Neon compounds
Neon compounds were long believed not to exist. Neutral neon-containing molecules were only discovered in the twenty-first century, and even today are not well known. Neon has a high first ionisation potential of 21.564 eV, which is only exceeded by that of helium (24.587 eV). This means that ionic compounds use too much energy to make. Neon's polarisability of 0.395 Å3 is the second lowest of any element (only helium's is more extreme). Low polarisability means there will be little tendency to stick to other atoms.[1] However, there are molecular ions which contain neon, as well as temporary excited neon-containing molecules called excimers. Several neutral neon molecules have been predicted to be stable, but have not yet been found to exist. Neon has been shown to crystallise with other substances to form clathrates or Van der Waals solids.
Van der Waals molecules
Van der Waals molecules are those where neon is held onto other components by London dispersion forces. The forces are very weak, so the bonds will be disrupted if there is too much molecular vibration, which happens if the temperature is too high, when the temperature is above that of solid neon.

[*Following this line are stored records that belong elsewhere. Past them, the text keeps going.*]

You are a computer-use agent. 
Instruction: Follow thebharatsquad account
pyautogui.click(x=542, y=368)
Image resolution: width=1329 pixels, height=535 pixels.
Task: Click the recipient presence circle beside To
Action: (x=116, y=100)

Neon atoms themselves can be linked together to make clusters of atoms. The dimer Ne2, trimer Ne3 and neon tetramer Ne4 have all been characterised by Coulomb explosion imaging. The molecules are made by an expanding supersonic jet of neon gas. The neon dimer has an average distance of 3.3 Å between atoms. The neon trimer is shaped approximately like an equilateral triangle with sides 3.3 Å long. However the shape is floppy and isosceles triangle shapes are also common. The first excited state of the neon trimer is 2 meV above the ground state. The neon tetramer takes the form of a tetrahedron with sides around 3.2 Å.[2]
NeAuF[3] and NeBeS[4] have been isolated in noble gas matrixes.[5] NeBeCO3 has been detected by infrared spectroscopy in a solid neon matrix. It was made from beryllium gas, dioxygen and carbon monoxide.[6]
Van der Waals molecules with metals include LiNe.[7]
More Van der Waals molecules include CF4Ne and CCl4Ne, Ne2Cl2 and Ne3Cl2.[8]
Van der Waals molecules formed with organic molecules in gas include aniline,[9] dimethyl ether,[10] 1,1-difluoroethylene,[11] pyrimidine,[12] chlorobenzene,[13] cyclopentanone,[14] cyanocyclobutane,[15] and cyclopentadienyl.[16]
Ligands
Neon can form a very weak bond to a transition metal atom as a ligand, for example Cr(CO)5Ne,[17] Mo(CO)5Ne, and W(CO)5Ne.[6]
NeNiCO is predicted to have a binding energy of 2.16 kcal/mol. The presence of neon changes the bending frequency of Ni−C−O by 36 cm−1.[18][19]
Solids
High pressure Van der Waals solids include (N2)6Ne7.[20]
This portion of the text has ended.